** begin Material to process **

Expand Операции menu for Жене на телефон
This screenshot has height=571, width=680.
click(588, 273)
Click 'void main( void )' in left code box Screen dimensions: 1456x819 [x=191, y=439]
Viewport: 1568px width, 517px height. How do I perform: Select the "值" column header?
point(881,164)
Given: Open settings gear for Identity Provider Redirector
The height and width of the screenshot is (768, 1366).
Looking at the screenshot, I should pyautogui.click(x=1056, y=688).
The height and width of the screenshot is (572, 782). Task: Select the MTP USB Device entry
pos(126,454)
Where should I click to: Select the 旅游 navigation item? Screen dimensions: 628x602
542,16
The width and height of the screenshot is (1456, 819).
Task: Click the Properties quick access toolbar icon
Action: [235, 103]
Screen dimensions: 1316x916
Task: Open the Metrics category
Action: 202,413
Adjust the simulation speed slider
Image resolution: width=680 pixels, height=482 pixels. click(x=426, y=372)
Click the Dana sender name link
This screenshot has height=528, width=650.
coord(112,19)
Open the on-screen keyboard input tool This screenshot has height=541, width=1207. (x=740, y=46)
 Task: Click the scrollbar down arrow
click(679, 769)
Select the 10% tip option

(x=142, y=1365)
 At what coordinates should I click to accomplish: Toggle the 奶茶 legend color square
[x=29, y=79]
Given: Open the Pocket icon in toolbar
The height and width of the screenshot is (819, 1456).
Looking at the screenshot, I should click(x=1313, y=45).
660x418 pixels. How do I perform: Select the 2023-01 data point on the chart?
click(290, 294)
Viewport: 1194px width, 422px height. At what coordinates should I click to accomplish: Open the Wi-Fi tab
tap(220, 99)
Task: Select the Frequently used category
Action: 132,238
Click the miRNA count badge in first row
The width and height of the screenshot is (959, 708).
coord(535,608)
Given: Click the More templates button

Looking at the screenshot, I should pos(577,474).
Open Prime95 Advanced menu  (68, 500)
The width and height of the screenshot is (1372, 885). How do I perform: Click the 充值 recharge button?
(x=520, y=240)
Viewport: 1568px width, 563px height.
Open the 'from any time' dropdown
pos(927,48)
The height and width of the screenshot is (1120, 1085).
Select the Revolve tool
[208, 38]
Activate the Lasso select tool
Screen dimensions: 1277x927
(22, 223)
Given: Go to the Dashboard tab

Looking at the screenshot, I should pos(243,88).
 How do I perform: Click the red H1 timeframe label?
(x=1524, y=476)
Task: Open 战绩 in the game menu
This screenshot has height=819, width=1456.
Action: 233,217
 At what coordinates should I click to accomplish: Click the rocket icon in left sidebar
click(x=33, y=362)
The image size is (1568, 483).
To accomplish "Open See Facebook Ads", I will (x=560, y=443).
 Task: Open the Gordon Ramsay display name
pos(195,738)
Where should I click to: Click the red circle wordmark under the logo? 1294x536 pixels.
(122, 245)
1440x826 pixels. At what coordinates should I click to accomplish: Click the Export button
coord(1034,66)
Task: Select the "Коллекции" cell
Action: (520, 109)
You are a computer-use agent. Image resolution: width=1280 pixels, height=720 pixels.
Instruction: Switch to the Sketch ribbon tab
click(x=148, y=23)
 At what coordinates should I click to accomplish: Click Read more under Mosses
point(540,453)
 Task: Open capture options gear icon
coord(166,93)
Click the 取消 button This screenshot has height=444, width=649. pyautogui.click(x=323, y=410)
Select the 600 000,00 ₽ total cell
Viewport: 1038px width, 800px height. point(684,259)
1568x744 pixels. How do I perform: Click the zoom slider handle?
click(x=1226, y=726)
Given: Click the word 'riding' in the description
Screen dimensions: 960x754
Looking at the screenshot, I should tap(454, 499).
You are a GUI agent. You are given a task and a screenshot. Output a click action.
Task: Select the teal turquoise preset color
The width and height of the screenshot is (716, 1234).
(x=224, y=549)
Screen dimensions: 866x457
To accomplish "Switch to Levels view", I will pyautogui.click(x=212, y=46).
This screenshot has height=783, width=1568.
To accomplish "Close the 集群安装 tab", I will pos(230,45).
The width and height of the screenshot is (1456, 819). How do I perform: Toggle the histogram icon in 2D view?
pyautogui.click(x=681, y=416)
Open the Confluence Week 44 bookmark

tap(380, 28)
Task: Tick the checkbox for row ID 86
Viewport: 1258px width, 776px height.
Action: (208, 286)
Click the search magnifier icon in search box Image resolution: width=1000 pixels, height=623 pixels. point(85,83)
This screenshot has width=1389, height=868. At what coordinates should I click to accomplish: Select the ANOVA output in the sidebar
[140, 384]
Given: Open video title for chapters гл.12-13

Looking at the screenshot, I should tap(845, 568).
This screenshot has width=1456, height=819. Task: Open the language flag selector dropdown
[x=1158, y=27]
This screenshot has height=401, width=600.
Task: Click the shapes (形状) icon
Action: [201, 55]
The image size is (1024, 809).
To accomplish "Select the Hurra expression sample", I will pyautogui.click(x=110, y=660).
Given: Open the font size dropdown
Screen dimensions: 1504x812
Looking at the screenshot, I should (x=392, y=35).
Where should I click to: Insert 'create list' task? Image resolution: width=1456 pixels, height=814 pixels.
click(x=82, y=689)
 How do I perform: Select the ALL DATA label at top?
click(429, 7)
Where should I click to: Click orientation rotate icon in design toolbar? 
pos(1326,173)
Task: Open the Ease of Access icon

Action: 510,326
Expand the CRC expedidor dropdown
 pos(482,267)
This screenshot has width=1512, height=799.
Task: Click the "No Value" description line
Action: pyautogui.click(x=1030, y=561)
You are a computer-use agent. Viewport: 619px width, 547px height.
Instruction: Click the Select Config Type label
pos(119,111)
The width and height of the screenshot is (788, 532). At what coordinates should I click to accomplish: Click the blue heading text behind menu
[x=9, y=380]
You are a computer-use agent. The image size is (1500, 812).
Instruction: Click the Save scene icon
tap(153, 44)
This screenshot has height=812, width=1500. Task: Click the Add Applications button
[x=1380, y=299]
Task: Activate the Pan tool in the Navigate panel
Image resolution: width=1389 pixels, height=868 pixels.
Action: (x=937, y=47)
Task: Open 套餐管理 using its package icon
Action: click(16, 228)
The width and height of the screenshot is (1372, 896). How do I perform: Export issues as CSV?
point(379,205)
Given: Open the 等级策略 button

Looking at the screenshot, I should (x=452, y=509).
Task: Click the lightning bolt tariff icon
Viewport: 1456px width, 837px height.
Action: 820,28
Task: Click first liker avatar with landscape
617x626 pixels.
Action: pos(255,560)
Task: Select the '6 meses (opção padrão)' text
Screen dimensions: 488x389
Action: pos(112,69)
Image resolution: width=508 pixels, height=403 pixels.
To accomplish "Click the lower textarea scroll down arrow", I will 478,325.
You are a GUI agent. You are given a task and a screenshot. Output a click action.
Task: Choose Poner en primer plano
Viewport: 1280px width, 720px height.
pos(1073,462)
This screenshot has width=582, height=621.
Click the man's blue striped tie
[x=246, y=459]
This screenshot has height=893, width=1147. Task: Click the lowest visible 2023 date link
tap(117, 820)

** end Material to process **

» **Short exercise**
Revise the records beginning at the line that contains "You are a computer-use agent. Viewport: 619px" and ending with the line that contains "[x=9, y=380]", replacing "blue" with "red" and leaving everything else unchanged.

» **Solution**
You are a computer-use agent. Viewport: 619px width, 547px height.
Instruction: Click the Select Config Type label
pos(119,111)
The width and height of the screenshot is (788, 532). At what coordinates should I click to accomplish: Click the red heading text behind menu
[x=9, y=380]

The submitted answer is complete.